To do:
Copy the records from the line containing "Select the Tiến hóa filter tab" through the line containing "click(x=356, y=108)", including the requests, and shift every coordinate in the answers by adding 118 to it.

Task inputs:
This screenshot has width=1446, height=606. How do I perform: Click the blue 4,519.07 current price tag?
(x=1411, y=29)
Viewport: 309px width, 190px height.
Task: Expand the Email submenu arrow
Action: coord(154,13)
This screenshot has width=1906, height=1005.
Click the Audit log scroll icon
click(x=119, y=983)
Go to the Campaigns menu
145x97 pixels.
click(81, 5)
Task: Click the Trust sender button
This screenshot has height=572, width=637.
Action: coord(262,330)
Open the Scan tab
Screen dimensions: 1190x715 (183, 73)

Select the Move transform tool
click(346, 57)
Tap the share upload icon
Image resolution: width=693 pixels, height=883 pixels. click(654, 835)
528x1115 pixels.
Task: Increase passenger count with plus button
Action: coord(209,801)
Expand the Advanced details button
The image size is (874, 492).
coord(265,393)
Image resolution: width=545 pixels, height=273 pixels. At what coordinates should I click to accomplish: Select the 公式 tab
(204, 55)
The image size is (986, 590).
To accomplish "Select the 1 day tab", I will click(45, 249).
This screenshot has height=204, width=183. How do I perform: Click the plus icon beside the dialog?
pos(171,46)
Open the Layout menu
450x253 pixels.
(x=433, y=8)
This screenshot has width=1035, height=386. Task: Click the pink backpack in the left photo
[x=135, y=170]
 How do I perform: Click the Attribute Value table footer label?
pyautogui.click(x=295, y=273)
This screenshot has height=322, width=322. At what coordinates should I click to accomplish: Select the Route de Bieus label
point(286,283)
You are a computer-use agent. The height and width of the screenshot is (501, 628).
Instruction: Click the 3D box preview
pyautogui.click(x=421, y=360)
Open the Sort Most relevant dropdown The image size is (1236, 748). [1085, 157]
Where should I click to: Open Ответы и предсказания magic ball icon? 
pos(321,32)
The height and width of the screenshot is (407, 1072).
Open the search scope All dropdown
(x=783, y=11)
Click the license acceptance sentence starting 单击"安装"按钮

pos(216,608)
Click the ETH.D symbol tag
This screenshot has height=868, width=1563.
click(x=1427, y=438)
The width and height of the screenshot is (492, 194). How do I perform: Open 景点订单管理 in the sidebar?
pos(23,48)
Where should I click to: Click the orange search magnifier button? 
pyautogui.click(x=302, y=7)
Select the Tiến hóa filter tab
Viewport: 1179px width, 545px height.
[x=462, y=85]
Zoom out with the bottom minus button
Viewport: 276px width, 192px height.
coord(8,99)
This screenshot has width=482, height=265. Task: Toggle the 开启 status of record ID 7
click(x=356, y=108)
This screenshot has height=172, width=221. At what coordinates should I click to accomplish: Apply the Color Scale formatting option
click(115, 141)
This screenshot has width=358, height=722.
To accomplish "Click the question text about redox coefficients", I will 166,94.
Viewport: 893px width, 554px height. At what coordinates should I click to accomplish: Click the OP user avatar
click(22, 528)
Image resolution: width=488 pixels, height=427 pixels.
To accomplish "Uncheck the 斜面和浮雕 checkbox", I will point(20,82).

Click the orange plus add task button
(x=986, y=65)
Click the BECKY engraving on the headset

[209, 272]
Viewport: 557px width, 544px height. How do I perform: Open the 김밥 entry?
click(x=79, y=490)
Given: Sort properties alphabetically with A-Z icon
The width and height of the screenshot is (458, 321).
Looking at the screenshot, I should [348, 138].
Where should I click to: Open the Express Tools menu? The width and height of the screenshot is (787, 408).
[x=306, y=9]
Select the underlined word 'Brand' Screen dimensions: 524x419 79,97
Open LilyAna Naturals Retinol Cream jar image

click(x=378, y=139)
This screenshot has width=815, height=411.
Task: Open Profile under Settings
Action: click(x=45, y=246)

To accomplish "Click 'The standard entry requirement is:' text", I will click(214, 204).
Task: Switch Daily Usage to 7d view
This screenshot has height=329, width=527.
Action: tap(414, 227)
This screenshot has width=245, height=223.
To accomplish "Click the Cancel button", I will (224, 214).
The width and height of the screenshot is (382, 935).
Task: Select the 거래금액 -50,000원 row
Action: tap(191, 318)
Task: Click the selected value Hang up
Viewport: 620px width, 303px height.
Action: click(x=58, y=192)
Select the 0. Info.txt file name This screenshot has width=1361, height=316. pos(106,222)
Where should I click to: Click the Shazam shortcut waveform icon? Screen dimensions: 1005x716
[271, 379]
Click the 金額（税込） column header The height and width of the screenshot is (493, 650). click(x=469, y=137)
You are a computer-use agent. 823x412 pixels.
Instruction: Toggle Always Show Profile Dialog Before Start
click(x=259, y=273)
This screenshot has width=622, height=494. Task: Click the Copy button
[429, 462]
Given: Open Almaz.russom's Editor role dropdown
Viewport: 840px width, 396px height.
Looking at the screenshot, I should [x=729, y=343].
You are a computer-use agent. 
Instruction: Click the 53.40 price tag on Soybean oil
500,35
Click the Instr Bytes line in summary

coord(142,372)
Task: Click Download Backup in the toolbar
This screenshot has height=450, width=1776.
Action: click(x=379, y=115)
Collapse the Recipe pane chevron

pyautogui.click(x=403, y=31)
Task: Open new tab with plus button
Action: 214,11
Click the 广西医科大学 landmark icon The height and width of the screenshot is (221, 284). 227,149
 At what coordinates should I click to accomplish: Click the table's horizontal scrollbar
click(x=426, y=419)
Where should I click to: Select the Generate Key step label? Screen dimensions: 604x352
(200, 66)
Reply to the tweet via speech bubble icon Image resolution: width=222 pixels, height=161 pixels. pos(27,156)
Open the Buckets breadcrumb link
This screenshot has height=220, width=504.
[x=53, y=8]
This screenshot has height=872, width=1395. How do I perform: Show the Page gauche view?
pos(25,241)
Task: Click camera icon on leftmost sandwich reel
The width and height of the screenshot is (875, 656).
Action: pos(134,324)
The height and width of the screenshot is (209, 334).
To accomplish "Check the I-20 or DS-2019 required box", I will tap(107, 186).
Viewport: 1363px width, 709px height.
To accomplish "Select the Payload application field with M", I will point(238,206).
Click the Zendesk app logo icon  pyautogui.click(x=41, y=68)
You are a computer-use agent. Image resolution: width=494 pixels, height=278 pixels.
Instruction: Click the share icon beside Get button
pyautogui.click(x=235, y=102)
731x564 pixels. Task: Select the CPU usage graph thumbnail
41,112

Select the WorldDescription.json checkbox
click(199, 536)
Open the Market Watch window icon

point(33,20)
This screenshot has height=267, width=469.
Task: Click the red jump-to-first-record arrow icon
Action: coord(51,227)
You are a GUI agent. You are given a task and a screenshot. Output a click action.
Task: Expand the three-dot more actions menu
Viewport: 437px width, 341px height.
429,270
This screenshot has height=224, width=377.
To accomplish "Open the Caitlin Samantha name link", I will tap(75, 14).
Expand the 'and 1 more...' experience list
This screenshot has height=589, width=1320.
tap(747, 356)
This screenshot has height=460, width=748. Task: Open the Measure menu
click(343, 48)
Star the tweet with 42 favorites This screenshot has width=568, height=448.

Answer to the problem:
Select the Tiến hóa filter tab
Viewport: 1179px width, 545px height.
[x=580, y=203]
Zoom out with the bottom minus button
Viewport: 276px width, 192px height.
coord(126,217)
This screenshot has width=482, height=265. Task: Toggle the 开启 status of record ID 7
click(x=474, y=226)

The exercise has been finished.